**Material to process**
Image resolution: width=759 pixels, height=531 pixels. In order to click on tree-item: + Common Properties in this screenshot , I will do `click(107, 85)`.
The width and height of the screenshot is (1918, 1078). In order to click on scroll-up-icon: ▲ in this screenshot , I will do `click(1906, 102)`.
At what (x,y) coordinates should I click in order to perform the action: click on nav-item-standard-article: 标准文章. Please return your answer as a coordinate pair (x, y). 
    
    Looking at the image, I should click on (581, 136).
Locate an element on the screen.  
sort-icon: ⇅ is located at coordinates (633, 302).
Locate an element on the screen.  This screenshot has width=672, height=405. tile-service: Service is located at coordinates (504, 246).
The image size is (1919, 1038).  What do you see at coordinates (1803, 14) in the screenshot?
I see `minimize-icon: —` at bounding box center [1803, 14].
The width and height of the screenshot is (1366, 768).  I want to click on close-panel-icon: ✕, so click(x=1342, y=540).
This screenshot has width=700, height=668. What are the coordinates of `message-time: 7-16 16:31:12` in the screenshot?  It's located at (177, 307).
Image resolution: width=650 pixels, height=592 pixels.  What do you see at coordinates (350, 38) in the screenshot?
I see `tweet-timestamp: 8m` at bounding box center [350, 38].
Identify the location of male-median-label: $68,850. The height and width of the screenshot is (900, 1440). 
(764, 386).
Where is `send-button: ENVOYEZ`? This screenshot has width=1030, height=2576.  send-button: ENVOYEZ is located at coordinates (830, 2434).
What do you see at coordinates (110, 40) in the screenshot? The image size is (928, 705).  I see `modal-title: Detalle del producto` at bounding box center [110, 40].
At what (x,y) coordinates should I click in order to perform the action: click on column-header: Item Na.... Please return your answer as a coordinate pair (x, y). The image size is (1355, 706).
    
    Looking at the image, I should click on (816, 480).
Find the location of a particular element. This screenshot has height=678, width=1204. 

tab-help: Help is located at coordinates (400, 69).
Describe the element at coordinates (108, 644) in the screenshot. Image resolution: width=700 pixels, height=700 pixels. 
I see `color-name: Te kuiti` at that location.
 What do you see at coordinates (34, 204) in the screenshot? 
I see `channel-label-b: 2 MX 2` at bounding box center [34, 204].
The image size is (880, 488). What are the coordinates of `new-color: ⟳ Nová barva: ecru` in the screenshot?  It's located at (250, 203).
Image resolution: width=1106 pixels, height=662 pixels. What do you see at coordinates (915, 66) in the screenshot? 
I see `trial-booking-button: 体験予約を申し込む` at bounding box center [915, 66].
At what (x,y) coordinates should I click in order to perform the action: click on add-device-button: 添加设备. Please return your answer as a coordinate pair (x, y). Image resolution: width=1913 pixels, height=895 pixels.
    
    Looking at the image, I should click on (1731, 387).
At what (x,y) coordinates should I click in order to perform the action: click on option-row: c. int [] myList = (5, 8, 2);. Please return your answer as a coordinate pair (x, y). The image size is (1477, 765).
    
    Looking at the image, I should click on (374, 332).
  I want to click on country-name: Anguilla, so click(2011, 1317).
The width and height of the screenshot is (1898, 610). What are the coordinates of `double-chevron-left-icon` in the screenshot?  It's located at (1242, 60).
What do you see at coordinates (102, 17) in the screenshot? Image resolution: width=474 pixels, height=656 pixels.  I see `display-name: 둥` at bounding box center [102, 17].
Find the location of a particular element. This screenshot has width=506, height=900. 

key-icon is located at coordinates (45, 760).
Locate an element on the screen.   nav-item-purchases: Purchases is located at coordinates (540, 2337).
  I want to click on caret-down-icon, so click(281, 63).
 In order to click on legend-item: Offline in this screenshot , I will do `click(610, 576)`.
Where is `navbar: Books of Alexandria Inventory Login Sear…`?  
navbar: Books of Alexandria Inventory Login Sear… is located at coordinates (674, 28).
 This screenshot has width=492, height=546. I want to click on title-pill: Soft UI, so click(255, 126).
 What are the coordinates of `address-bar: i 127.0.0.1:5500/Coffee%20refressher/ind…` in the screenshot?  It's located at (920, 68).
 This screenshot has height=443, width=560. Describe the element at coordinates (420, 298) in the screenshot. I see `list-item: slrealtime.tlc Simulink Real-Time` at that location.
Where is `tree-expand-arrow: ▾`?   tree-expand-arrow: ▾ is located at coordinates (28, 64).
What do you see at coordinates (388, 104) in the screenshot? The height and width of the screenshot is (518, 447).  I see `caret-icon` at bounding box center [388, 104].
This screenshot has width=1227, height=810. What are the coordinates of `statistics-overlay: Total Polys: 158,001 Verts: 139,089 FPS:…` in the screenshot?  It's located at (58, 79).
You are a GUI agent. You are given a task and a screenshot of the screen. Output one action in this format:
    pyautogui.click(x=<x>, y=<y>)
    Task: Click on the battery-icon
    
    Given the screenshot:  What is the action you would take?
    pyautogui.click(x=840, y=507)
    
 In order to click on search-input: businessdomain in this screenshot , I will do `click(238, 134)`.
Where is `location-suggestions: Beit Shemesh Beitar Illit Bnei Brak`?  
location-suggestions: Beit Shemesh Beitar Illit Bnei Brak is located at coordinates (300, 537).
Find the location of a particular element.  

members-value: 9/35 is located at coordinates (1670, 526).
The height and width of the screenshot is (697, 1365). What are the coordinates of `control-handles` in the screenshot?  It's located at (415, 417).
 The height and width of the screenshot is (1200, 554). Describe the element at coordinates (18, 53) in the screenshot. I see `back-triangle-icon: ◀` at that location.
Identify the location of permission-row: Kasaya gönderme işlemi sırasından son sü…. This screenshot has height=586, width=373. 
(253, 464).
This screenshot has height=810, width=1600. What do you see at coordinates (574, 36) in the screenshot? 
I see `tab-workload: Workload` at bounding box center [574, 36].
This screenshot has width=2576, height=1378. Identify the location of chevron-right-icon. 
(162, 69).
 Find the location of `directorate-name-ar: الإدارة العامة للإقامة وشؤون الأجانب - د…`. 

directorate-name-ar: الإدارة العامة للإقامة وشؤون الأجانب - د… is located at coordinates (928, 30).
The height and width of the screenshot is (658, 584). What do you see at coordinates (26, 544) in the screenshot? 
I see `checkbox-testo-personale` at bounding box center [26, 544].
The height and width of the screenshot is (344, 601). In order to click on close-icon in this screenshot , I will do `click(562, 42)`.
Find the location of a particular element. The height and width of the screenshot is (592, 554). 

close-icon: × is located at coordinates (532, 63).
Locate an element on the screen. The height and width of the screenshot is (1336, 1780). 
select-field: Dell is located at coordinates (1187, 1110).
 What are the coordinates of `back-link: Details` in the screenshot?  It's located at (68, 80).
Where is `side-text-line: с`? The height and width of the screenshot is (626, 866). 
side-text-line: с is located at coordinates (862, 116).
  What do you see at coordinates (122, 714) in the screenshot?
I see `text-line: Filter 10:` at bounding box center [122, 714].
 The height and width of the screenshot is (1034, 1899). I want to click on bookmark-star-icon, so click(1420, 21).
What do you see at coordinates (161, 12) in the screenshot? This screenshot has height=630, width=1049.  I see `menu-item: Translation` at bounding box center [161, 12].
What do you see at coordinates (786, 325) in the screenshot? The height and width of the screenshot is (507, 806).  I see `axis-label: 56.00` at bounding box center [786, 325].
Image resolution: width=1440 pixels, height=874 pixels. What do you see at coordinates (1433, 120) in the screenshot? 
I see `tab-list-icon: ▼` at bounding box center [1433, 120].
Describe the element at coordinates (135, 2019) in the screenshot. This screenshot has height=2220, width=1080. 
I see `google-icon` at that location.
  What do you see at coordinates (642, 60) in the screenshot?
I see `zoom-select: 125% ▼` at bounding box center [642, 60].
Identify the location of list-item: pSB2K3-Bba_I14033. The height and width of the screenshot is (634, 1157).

**Instruction**
Go through all the lines above, swapping "Image resolution" for "Screen size" wherever it occurs, and leave the rest unchanged.

**Answer to this task**
Screen size: width=759 pixels, height=531 pixels. In order to click on tree-item: + Common Properties in this screenshot , I will do `click(107, 85)`.
The width and height of the screenshot is (1918, 1078). In order to click on scroll-up-icon: ▲ in this screenshot , I will do `click(1906, 102)`.
At what (x,y) coordinates should I click in order to perform the action: click on nav-item-standard-article: 标准文章. Please return your answer as a coordinate pair (x, y). 
    
    Looking at the image, I should click on (581, 136).
Locate an element on the screen.  
sort-icon: ⇅ is located at coordinates (633, 302).
Locate an element on the screen.  This screenshot has width=672, height=405. tile-service: Service is located at coordinates (504, 246).
The image size is (1919, 1038).  What do you see at coordinates (1803, 14) in the screenshot?
I see `minimize-icon: —` at bounding box center [1803, 14].
The width and height of the screenshot is (1366, 768).  I want to click on close-panel-icon: ✕, so click(x=1342, y=540).
This screenshot has width=700, height=668. What are the coordinates of `message-time: 7-16 16:31:12` in the screenshot?  It's located at (177, 307).
Screen size: width=650 pixels, height=592 pixels.  What do you see at coordinates (350, 38) in the screenshot?
I see `tweet-timestamp: 8m` at bounding box center [350, 38].
Identify the location of male-median-label: $68,850. The height and width of the screenshot is (900, 1440). 
(764, 386).
Where is `send-button: ENVOYEZ`? This screenshot has width=1030, height=2576.  send-button: ENVOYEZ is located at coordinates (830, 2434).
What do you see at coordinates (110, 40) in the screenshot? The image size is (928, 705).  I see `modal-title: Detalle del producto` at bounding box center [110, 40].
At what (x,y) coordinates should I click in order to perform the action: click on column-header: Item Na.... Please return your answer as a coordinate pair (x, y). The image size is (1355, 706).
    
    Looking at the image, I should click on (816, 480).
Find the location of a particular element. This screenshot has height=678, width=1204. 

tab-help: Help is located at coordinates (400, 69).
Describe the element at coordinates (108, 644) in the screenshot. Screen size: width=700 pixels, height=700 pixels. 
I see `color-name: Te kuiti` at that location.
 What do you see at coordinates (34, 204) in the screenshot? 
I see `channel-label-b: 2 MX 2` at bounding box center [34, 204].
The image size is (880, 488). What are the coordinates of `new-color: ⟳ Nová barva: ecru` in the screenshot?  It's located at (250, 203).
Screen size: width=1106 pixels, height=662 pixels. What do you see at coordinates (915, 66) in the screenshot? 
I see `trial-booking-button: 体験予約を申し込む` at bounding box center [915, 66].
At what (x,y) coordinates should I click in order to perform the action: click on add-device-button: 添加设备. Please return your answer as a coordinate pair (x, y). Screen size: width=1913 pixels, height=895 pixels.
    
    Looking at the image, I should click on (1731, 387).
At what (x,y) coordinates should I click in order to perform the action: click on option-row: c. int [] myList = (5, 8, 2);. Please return your answer as a coordinate pair (x, y). The image size is (1477, 765).
    
    Looking at the image, I should click on (374, 332).
  I want to click on country-name: Anguilla, so click(2011, 1317).
The width and height of the screenshot is (1898, 610). What are the coordinates of `double-chevron-left-icon` in the screenshot?  It's located at (1242, 60).
What do you see at coordinates (102, 17) in the screenshot? Screen size: width=474 pixels, height=656 pixels.  I see `display-name: 둥` at bounding box center [102, 17].
Find the location of a particular element. This screenshot has width=506, height=900. 

key-icon is located at coordinates (45, 760).
Locate an element on the screen.   nav-item-purchases: Purchases is located at coordinates (540, 2337).
  I want to click on caret-down-icon, so click(281, 63).
 In order to click on legend-item: Offline in this screenshot , I will do `click(610, 576)`.
Where is `navbar: Books of Alexandria Inventory Login Sear…`?  
navbar: Books of Alexandria Inventory Login Sear… is located at coordinates (674, 28).
 This screenshot has width=492, height=546. I want to click on title-pill: Soft UI, so click(255, 126).
 What are the coordinates of `address-bar: i 127.0.0.1:5500/Coffee%20refressher/ind…` in the screenshot?  It's located at (920, 68).
 This screenshot has height=443, width=560. Describe the element at coordinates (420, 298) in the screenshot. I see `list-item: slrealtime.tlc Simulink Real-Time` at that location.
Where is `tree-expand-arrow: ▾`?   tree-expand-arrow: ▾ is located at coordinates (28, 64).
What do you see at coordinates (388, 104) in the screenshot? The height and width of the screenshot is (518, 447).  I see `caret-icon` at bounding box center [388, 104].
This screenshot has width=1227, height=810. What are the coordinates of `statistics-overlay: Total Polys: 158,001 Verts: 139,089 FPS:…` in the screenshot?  It's located at (58, 79).
You are a GUI agent. You are given a task and a screenshot of the screen. Output one action in this format:
    pyautogui.click(x=<x>, y=<y>)
    Task: Click on the battery-icon
    
    Given the screenshot:  What is the action you would take?
    pyautogui.click(x=840, y=507)
    
 In order to click on search-input: businessdomain in this screenshot , I will do `click(238, 134)`.
Where is `location-suggestions: Beit Shemesh Beitar Illit Bnei Brak`?  
location-suggestions: Beit Shemesh Beitar Illit Bnei Brak is located at coordinates (300, 537).
Find the location of a particular element.  

members-value: 9/35 is located at coordinates (1670, 526).
The height and width of the screenshot is (697, 1365). What are the coordinates of `control-handles` in the screenshot?  It's located at (415, 417).
 The height and width of the screenshot is (1200, 554). Describe the element at coordinates (18, 53) in the screenshot. I see `back-triangle-icon: ◀` at that location.
Identify the location of permission-row: Kasaya gönderme işlemi sırasından son sü…. This screenshot has height=586, width=373. 
(253, 464).
This screenshot has height=810, width=1600. What do you see at coordinates (574, 36) in the screenshot? 
I see `tab-workload: Workload` at bounding box center [574, 36].
This screenshot has width=2576, height=1378. Identify the location of chevron-right-icon. 
(162, 69).
 Find the location of `directorate-name-ar: الإدارة العامة للإقامة وشؤون الأجانب - د…`. 

directorate-name-ar: الإدارة العامة للإقامة وشؤون الأجانب - د… is located at coordinates (928, 30).
The height and width of the screenshot is (658, 584). What do you see at coordinates (26, 544) in the screenshot? 
I see `checkbox-testo-personale` at bounding box center [26, 544].
The height and width of the screenshot is (344, 601). In order to click on close-icon in this screenshot , I will do `click(562, 42)`.
Find the location of a particular element. The height and width of the screenshot is (592, 554). 

close-icon: × is located at coordinates (532, 63).
Locate an element on the screen. The height and width of the screenshot is (1336, 1780). 
select-field: Dell is located at coordinates (1187, 1110).
 What are the coordinates of `back-link: Details` in the screenshot?  It's located at (68, 80).
Where is `side-text-line: с`? The height and width of the screenshot is (626, 866). 
side-text-line: с is located at coordinates (862, 116).
  What do you see at coordinates (122, 714) in the screenshot?
I see `text-line: Filter 10:` at bounding box center [122, 714].
 The height and width of the screenshot is (1034, 1899). I want to click on bookmark-star-icon, so click(1420, 21).
What do you see at coordinates (161, 12) in the screenshot? This screenshot has height=630, width=1049.  I see `menu-item: Translation` at bounding box center [161, 12].
What do you see at coordinates (786, 325) in the screenshot? The height and width of the screenshot is (507, 806).  I see `axis-label: 56.00` at bounding box center [786, 325].
Screen size: width=1440 pixels, height=874 pixels. What do you see at coordinates (1433, 120) in the screenshot? 
I see `tab-list-icon: ▼` at bounding box center [1433, 120].
Describe the element at coordinates (135, 2019) in the screenshot. This screenshot has height=2220, width=1080. 
I see `google-icon` at that location.
  What do you see at coordinates (642, 60) in the screenshot?
I see `zoom-select: 125% ▼` at bounding box center [642, 60].
Identify the location of list-item: pSB2K3-Bba_I14033. The height and width of the screenshot is (634, 1157).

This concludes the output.